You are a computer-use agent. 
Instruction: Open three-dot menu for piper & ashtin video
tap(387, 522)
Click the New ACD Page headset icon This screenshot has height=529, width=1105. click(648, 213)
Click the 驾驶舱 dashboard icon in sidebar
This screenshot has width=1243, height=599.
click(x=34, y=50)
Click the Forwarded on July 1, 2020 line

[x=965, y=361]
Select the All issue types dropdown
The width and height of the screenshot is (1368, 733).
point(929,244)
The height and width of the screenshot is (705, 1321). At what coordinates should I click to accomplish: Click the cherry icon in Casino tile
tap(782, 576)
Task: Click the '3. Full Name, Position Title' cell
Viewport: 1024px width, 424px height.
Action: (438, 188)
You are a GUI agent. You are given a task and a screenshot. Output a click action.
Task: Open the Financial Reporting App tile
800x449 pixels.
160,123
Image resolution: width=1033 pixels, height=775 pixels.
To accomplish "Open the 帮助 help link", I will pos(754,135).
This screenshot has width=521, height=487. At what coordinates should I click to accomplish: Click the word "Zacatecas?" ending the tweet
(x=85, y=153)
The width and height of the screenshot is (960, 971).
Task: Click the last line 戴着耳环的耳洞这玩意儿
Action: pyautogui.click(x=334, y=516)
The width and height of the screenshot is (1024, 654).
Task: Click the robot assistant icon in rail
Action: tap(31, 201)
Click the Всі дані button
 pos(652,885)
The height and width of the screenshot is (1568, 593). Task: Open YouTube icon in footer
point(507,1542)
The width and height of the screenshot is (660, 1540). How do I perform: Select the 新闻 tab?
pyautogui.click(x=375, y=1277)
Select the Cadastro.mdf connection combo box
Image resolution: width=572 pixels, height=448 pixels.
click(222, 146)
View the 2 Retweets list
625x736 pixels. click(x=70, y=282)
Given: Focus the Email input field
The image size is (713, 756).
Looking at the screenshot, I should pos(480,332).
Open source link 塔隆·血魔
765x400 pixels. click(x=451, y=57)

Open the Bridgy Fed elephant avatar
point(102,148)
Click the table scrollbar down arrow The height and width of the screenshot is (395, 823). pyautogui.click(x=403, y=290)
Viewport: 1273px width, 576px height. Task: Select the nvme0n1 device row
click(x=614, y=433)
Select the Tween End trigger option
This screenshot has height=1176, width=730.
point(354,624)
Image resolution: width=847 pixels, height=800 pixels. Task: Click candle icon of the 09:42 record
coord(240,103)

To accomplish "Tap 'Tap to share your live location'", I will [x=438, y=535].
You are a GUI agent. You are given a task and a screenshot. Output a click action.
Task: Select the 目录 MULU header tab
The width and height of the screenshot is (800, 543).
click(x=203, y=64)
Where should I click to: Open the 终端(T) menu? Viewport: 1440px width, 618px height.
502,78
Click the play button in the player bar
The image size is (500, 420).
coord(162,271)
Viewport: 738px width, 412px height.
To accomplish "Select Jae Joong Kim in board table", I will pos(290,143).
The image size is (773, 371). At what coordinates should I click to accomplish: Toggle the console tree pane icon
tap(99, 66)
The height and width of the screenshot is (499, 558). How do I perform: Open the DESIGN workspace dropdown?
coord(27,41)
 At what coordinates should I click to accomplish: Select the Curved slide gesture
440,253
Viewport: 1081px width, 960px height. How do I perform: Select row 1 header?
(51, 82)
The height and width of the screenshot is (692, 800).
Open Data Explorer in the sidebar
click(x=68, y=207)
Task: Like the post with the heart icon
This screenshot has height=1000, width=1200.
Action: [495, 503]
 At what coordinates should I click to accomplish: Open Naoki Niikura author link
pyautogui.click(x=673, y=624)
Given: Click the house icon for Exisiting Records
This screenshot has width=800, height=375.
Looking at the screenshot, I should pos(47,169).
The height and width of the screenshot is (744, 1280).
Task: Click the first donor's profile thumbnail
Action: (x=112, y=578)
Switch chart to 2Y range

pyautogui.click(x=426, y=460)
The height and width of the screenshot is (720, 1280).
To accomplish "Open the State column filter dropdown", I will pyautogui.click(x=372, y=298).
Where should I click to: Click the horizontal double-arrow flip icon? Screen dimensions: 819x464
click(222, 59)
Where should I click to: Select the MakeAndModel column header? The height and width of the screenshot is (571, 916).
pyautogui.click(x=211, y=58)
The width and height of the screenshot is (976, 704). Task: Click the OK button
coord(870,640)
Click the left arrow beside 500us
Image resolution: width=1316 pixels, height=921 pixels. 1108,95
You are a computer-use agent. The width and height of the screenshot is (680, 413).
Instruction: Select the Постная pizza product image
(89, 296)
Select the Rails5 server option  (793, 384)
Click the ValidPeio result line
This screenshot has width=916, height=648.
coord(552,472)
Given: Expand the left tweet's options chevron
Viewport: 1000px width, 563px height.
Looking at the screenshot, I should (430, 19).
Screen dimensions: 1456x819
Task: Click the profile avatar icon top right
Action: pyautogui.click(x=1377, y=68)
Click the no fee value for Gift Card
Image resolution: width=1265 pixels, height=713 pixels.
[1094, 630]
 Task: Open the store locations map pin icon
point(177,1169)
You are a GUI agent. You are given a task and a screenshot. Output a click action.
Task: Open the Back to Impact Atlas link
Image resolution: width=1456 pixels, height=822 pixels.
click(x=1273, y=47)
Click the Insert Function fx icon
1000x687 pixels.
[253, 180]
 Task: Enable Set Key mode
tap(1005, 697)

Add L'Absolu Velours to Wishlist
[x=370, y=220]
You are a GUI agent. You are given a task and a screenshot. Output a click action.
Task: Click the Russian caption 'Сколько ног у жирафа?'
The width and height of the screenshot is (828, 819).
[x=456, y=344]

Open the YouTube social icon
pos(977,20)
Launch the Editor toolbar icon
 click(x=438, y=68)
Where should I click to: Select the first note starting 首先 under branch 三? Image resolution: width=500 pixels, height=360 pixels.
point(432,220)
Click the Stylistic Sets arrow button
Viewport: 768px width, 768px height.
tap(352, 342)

-------------------------

» **About this task**:
Write out each line of the data that holds the string "table".

» **Result**:
Click the table scrollbar down arrow The height and width of the screenshot is (395, 823). pyautogui.click(x=403, y=290)
To accomplish "Select Jae Joong Kim in board table", I will pos(290,143).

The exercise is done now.